Print everything in the NVIO forum thread below from "Worked on the" down to "18 clock cycles.".

Text passage:
--

AnyCPU
http://anycpu.org/forum/

nvio
http://anycpu.org/forum/viewtopic.php?f=23&t=606
Page 3 of 9

Author:  robfinch [ Fri Jun 14, 2019 3:24 am ]
Post subject:  Re: rtfItanium / NIVO

The project has been renamed “NVIO”. Runs up to 75 instructions correctly now. Slow going clock cycle-by-cycle in simulation, a lot of bugs have been worked out, mostly introduced from splitting the instruction window. There's a little bit of indirection dealing with indexes into the buffers, each buffer contains indexes into the other. The Sieve of Eratosthenes is being used to debug the core.

Author:  robfinch [ Sat Jun 15, 2019 3:08 am ]
Post subject:  Re: NVIO

Worked on the floating-point multiplier-adder and normalizer. The normalizer is now pipelined better. It went from two stages to eight stages.
The idea of using a single floating-point unit containing all the fp-operations is under scrutiny. It would be better for performance if some of the units were separated out. The FMA can accept new input every clock cycle. It’s a bit of a shame to have the fp unit waiting for the entire latency to expire before accepting another input. Because the FMA has such a large latency, one idea is to also have a separate multiplier and separate adder which have lower latency. Normalized rounded output from the FMA takes about 26 clock cycles. For an adder by itself, the latency is about 18 clock cycles.

Author:  robfinch [ Mon Jun 17, 2019 3:20 am ]
Post subject:  Re: NVIO

The core used a system of indirect indexes to make it possible to queue up instructions in the dispatch buffer even if a re-order buffer isn’t available at time of queue. This system required swapping dispatch buffer id’s and re-order buffer id’s around and it almost worked. The issue is that it was too complex of a system. Once a re-order buffer entry was available, the core had to go back and patch up entries in the dispatch buffer with re-order buffer ids. Dependency resolution had to deal with two sets of ids depending on the queue state of the instruction. So, scrap that idea. Simpler solution: just refuse to queue a new instruction unless there is a re-order buffer entry available. Add more re-order buffer entries to help avoid stalls at the queue stage. Instructions can’t execute anyway unless there is a place to store the result. The dispatch buffer size and the re-order buffer size should correspond because the throughput is consistent from one to the other. It may be possible to make the re-order buffer slightly smaller than dispatch as dispatch misses for branch misses and cache misses occur.

Author:  robfinch [ Tue Jun 18, 2019 4:05 am ]
Post subject:  Re: NVIO

I finally got enough of the emulator implemented to run the boot up until the point the simulation crashes. It proves that there is a hardware issue as the emulator runs past the crash point with no issues. So, I have to find the hardware the hardware bug somewhere in the first 150 instructions executed. Found one bug where the data strobe signal wasn’t being delayed enough through the tlb.

--

Dataset entries:
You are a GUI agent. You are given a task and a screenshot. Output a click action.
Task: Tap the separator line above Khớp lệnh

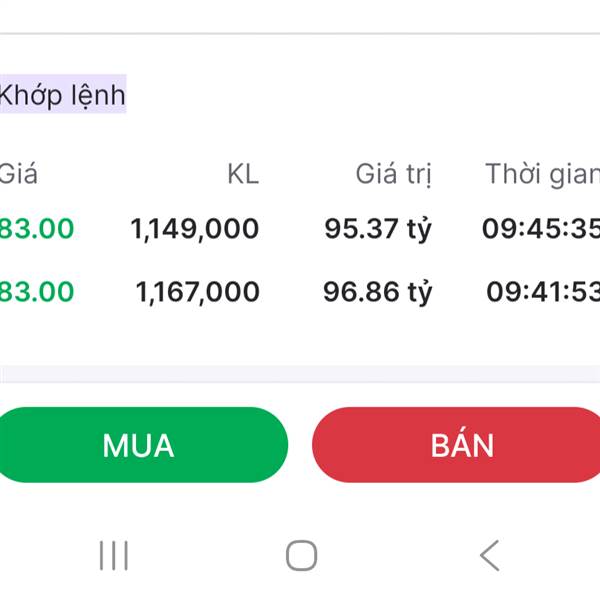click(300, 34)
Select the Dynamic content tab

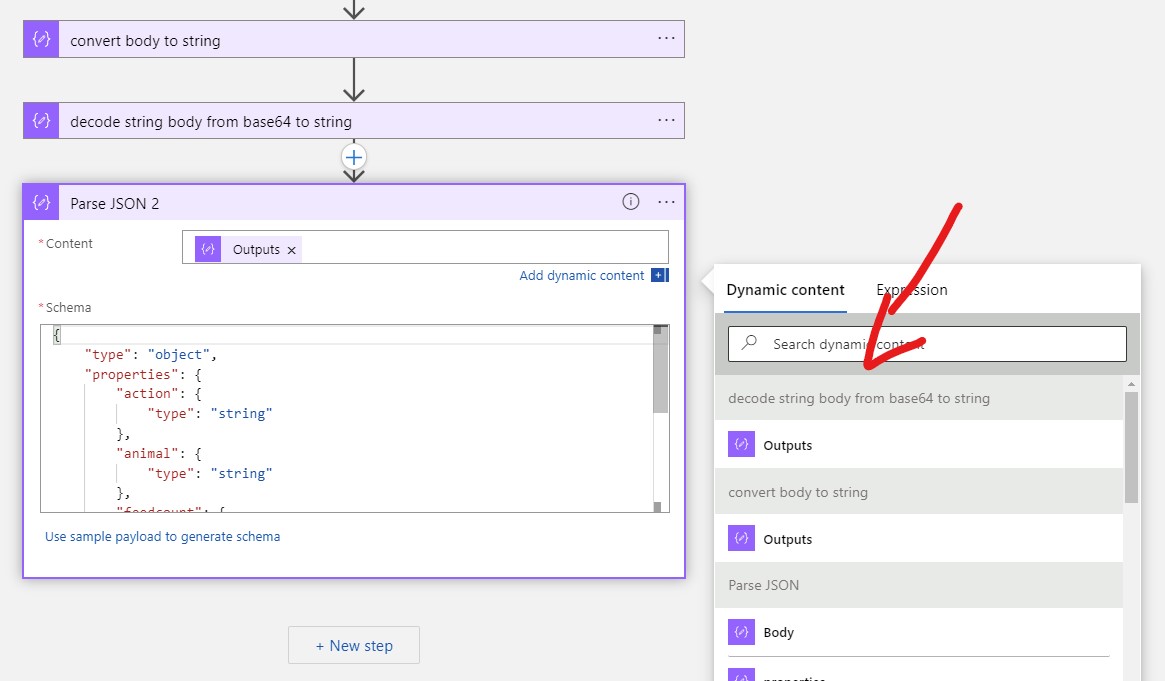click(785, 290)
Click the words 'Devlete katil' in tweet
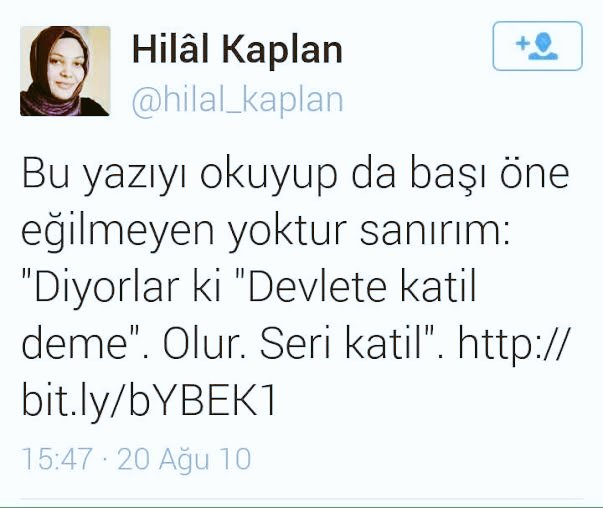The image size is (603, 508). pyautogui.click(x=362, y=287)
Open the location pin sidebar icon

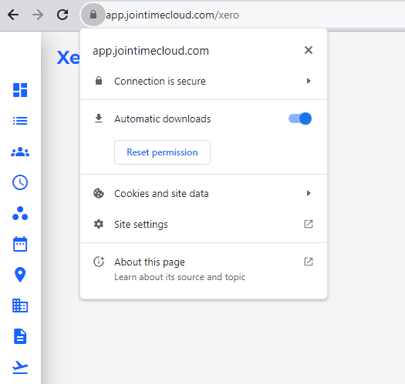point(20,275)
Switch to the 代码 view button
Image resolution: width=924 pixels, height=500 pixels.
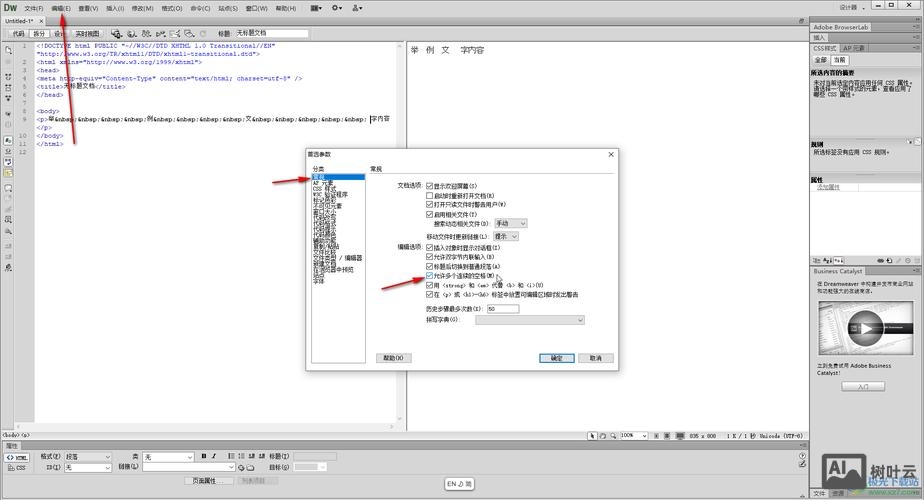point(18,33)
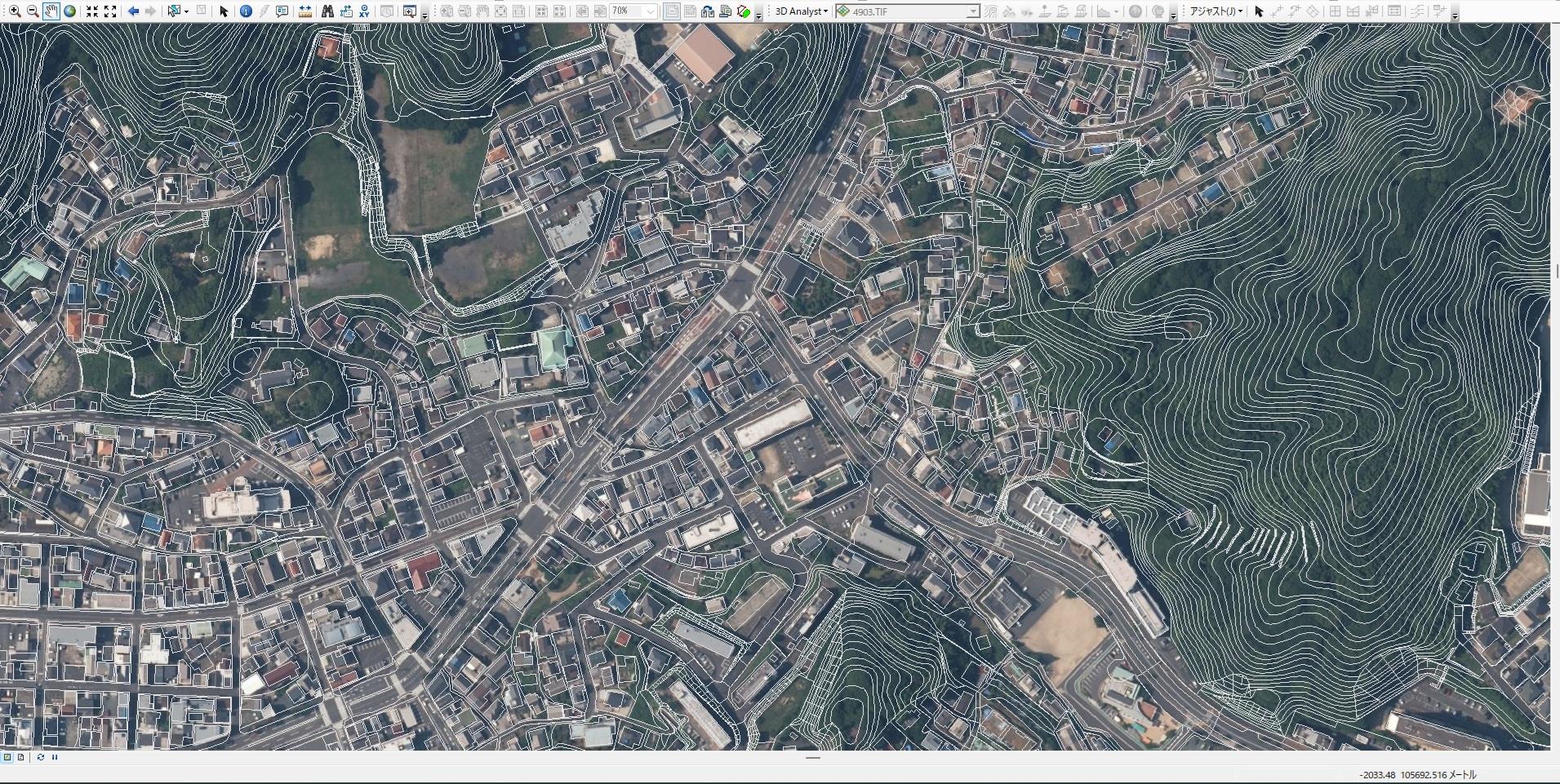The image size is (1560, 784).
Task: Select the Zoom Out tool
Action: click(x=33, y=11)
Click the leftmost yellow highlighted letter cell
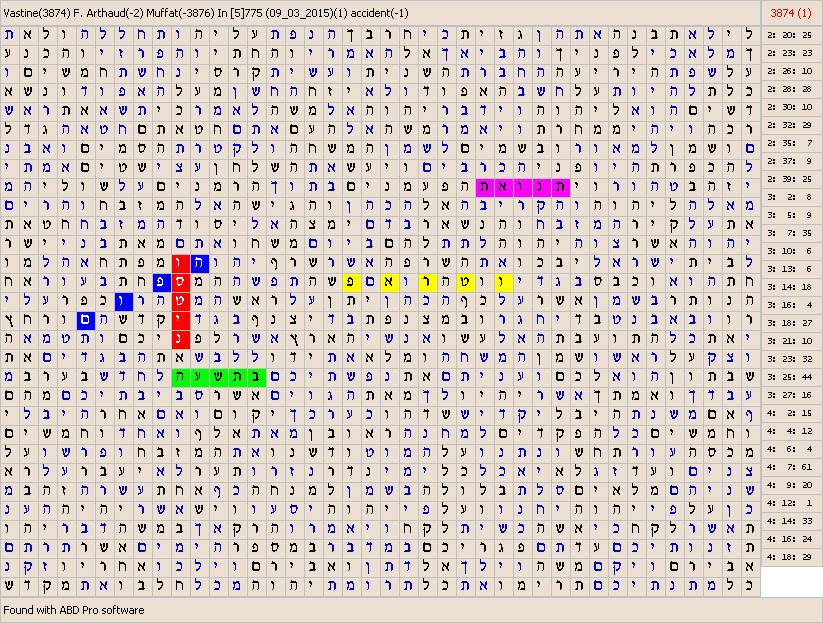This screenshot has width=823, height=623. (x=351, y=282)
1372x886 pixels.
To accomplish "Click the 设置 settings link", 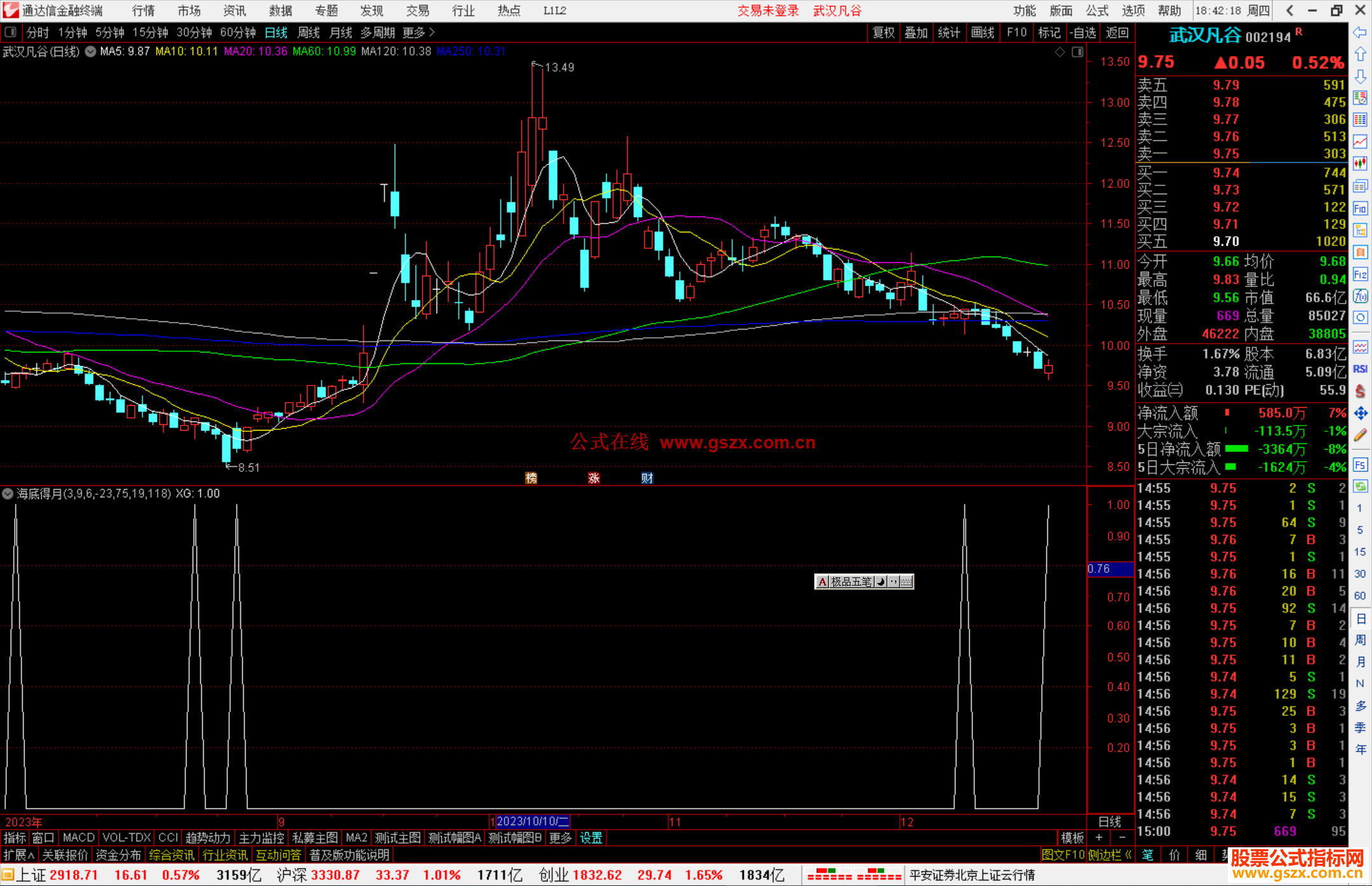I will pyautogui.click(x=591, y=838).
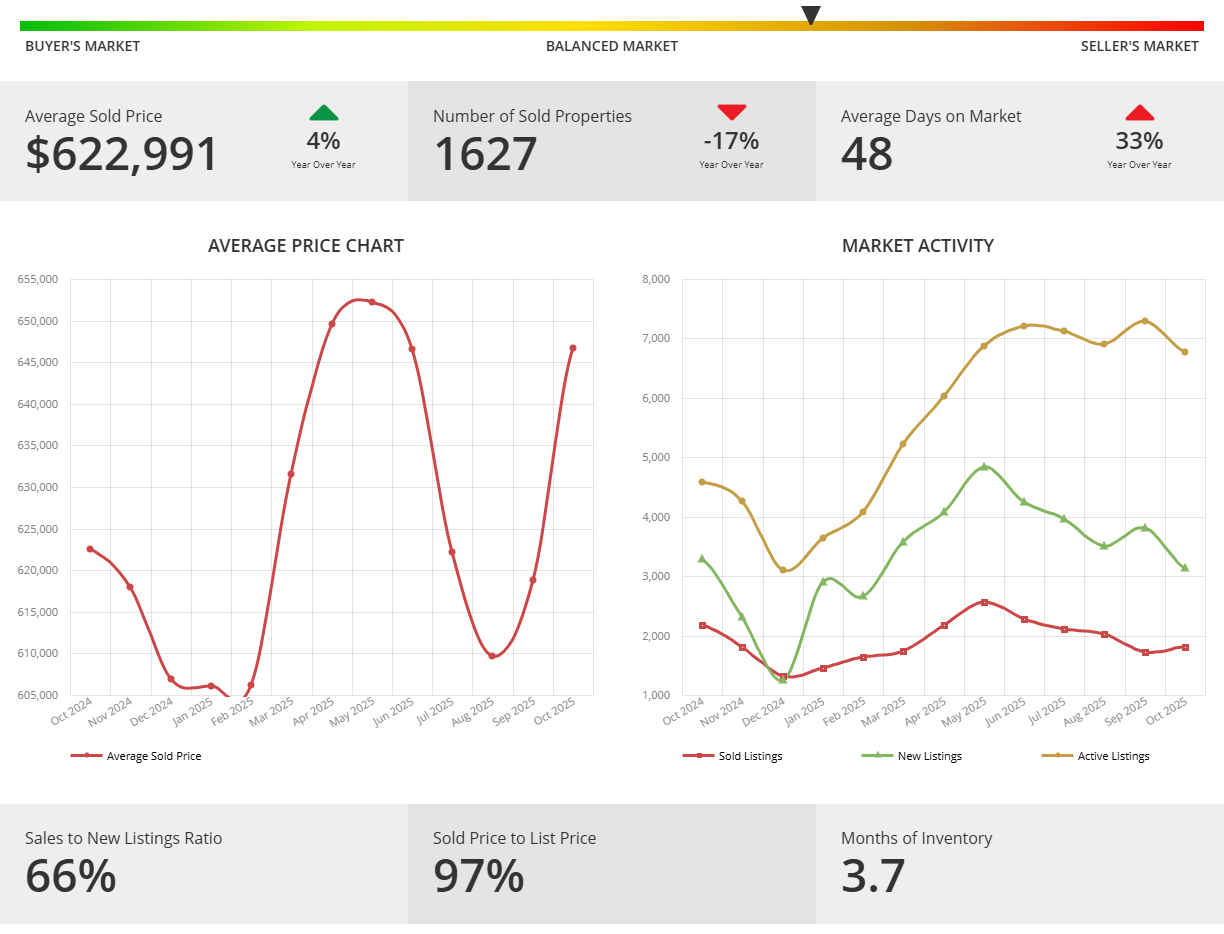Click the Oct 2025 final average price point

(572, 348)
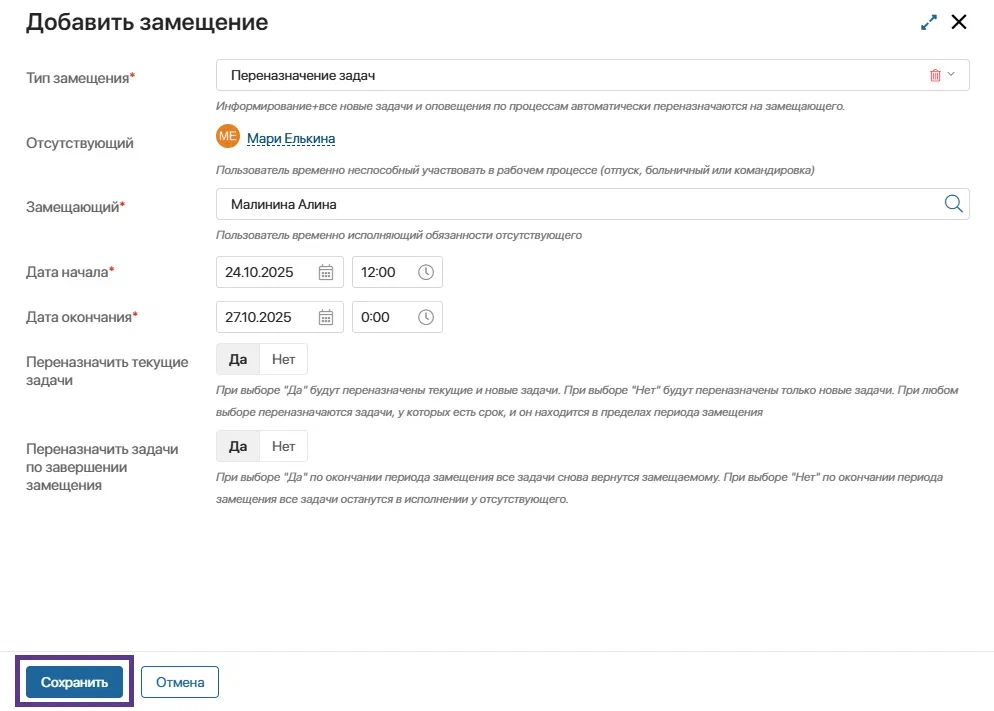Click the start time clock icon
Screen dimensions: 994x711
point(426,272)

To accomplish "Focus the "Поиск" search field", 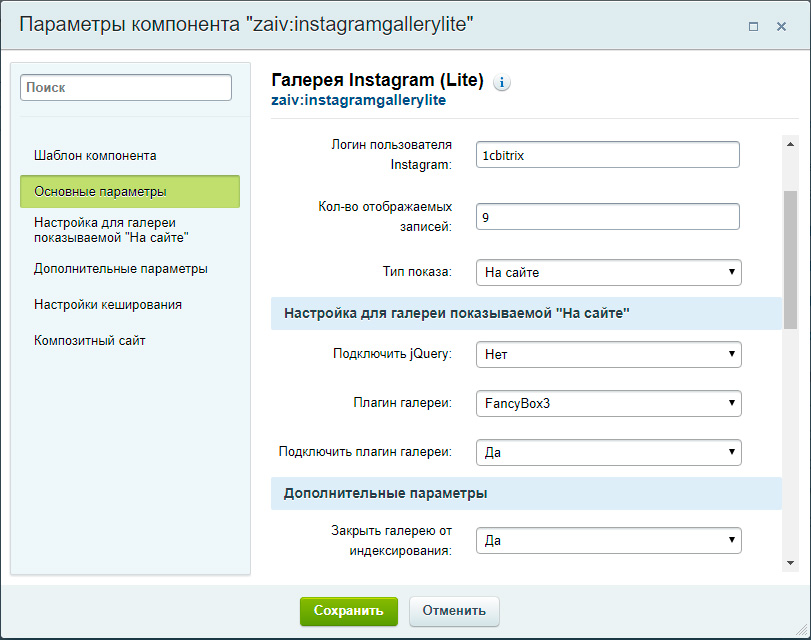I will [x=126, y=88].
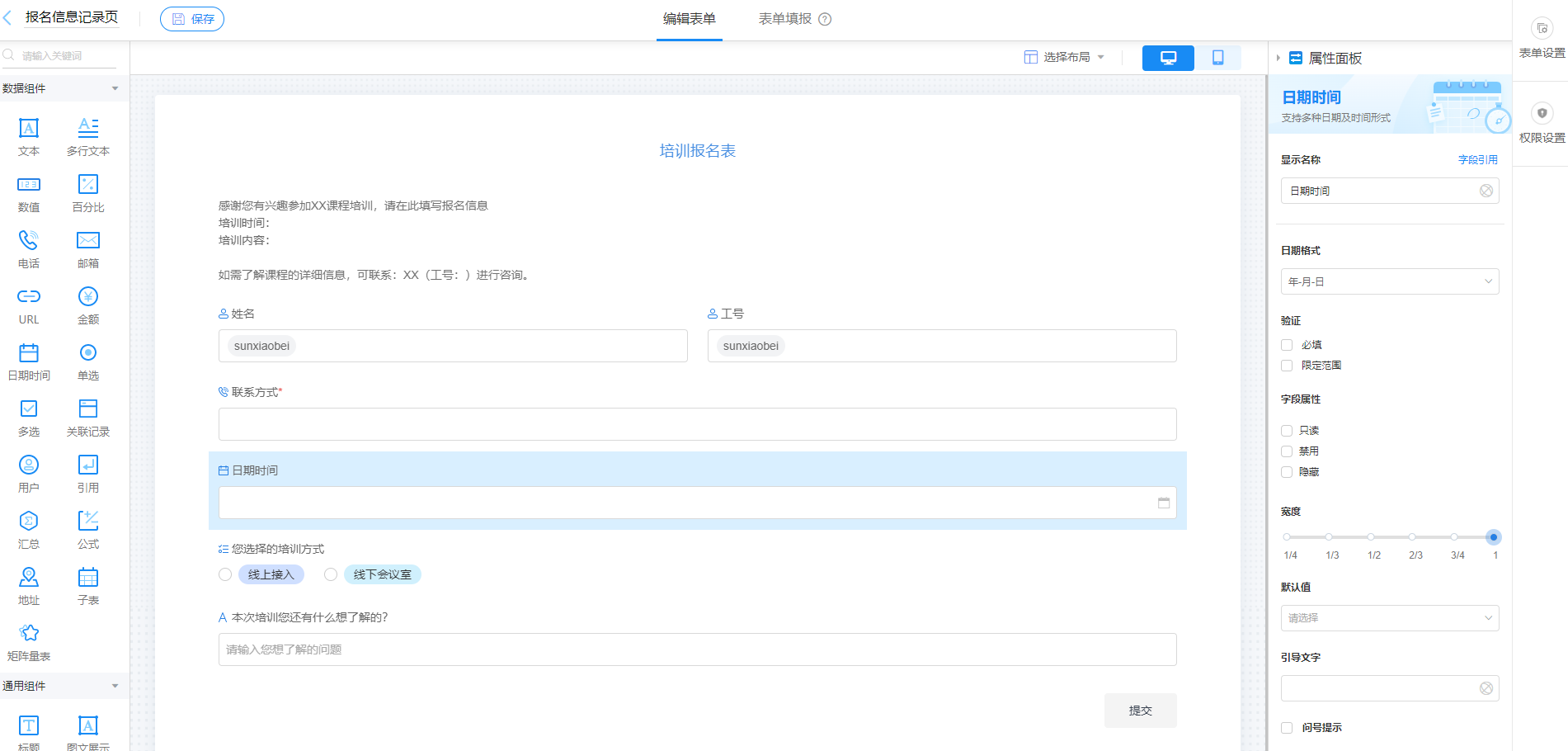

--

The reply:
Worked on the floating-point multiplier-adder and normalizer. The normalizer is now pipelined better. It went from two stages to eight stages.
The idea of using a single floating-point unit containing all the fp-operations is under scrutiny. It would be better for performance if some of the units were separated out. The FMA can accept new input every clock cycle. It’s a bit of a shame to have the fp unit waiting for the entire latency to expire before accepting another input. Because the FMA has such a large latency, one idea is to also have a separate multiplier and separate adder which have lower latency. Normalized rounded output from the FMA takes about 26 clock cycles. For an adder by itself, the latency is about 18 clock cycles.